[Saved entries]

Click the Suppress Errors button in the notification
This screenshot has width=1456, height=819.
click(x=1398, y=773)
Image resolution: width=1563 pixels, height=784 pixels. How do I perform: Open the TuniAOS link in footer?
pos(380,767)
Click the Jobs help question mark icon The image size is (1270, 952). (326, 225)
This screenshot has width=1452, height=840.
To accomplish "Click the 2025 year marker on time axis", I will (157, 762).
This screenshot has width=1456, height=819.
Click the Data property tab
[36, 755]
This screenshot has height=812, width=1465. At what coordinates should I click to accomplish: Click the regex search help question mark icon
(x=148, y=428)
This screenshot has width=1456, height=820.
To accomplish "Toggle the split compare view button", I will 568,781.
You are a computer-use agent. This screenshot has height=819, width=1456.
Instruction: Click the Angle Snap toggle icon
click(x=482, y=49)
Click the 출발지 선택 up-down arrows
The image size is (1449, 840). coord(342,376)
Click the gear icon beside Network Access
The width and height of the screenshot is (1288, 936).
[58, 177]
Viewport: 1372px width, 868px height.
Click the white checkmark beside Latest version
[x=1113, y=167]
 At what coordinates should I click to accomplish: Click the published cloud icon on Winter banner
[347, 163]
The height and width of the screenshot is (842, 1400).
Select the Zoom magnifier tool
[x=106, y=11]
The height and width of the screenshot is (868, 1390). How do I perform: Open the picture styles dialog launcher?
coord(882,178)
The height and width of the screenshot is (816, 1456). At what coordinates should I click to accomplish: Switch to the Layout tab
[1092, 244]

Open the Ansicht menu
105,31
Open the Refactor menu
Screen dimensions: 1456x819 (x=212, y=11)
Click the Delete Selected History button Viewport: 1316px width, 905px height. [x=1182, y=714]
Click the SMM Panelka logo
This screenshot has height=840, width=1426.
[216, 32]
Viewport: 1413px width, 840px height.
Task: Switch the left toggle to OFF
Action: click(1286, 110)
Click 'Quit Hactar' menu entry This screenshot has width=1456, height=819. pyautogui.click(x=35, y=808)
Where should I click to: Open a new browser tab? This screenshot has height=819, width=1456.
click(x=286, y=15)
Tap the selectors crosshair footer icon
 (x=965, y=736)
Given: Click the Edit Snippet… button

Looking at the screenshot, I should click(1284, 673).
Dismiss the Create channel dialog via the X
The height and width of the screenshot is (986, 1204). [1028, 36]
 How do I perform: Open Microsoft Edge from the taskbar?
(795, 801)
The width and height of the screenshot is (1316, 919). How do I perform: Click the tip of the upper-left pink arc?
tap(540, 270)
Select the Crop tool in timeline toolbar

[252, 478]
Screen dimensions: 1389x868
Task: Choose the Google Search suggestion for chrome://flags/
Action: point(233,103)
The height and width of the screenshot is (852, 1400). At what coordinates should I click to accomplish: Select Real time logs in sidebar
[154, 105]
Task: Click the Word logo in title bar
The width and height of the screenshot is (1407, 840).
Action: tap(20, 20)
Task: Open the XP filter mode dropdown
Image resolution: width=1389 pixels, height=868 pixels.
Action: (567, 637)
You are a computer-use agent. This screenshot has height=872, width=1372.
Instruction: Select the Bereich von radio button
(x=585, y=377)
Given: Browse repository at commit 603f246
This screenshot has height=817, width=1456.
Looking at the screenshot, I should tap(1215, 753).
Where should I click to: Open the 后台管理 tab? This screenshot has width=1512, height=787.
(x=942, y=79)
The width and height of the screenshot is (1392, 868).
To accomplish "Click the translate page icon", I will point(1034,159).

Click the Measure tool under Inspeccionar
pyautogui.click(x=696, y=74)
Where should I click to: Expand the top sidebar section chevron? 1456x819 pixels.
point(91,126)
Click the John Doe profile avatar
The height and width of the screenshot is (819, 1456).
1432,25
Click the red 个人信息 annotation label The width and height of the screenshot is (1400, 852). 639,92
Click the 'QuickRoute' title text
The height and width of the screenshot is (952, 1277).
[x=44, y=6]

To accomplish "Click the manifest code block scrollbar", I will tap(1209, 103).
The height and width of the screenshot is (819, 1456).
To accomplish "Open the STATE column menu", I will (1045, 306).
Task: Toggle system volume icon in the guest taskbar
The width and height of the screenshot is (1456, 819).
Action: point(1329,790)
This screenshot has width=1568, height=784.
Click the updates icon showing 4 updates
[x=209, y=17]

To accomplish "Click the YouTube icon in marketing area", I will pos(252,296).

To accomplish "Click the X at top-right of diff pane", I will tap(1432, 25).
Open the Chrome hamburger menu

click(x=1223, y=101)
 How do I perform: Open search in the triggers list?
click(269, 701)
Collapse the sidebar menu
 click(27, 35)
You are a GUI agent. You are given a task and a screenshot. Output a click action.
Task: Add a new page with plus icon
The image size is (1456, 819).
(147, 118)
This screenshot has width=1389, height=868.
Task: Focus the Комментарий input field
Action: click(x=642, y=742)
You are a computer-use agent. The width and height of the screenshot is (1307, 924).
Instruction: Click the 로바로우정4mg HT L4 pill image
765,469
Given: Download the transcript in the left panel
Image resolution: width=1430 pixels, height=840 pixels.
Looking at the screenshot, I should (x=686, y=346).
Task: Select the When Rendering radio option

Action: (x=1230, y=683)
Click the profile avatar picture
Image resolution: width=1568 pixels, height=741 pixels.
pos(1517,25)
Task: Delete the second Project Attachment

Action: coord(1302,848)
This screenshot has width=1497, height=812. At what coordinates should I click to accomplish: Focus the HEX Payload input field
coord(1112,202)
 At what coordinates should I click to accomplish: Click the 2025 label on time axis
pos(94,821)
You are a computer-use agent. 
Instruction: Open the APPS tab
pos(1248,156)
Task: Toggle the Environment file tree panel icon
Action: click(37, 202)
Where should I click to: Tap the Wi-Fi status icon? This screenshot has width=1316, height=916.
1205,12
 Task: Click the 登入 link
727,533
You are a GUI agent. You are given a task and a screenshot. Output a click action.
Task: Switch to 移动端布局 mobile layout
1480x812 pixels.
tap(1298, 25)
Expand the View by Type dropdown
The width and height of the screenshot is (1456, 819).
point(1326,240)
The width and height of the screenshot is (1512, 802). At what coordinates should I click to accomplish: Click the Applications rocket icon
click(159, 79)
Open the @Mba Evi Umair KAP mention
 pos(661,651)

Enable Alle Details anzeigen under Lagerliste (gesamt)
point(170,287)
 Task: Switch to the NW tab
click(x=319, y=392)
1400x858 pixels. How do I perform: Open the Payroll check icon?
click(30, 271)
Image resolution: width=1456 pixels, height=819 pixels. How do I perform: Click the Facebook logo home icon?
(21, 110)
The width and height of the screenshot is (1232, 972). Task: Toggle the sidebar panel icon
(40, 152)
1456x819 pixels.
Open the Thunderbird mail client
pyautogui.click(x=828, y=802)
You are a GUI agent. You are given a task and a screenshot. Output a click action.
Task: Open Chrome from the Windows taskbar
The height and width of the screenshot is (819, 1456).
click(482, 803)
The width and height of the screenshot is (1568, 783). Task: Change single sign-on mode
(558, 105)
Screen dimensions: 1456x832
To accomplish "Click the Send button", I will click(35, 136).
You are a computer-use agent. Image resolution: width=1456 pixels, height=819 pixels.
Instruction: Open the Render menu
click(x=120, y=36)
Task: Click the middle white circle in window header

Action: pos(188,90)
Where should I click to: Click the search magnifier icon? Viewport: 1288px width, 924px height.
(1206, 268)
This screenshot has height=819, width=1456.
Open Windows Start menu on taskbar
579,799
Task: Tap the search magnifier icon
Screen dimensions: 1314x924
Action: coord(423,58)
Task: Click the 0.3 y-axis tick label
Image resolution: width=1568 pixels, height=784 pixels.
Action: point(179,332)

* _Directions_:
Which lines of the data include the word "computer"? Copy each one.

* _Your solution_:
You are a computer-use agent. This screenshot has height=819, width=1456.
You are a computer-use agent. This screenshot has height=872, width=1372.
You are a computer-use agent. The width and height of the screenshot is (1307, 924).
You are a computer-use agent. 
You are a computer-use agent. Image resolution: width=1456 pixels, height=819 pixels.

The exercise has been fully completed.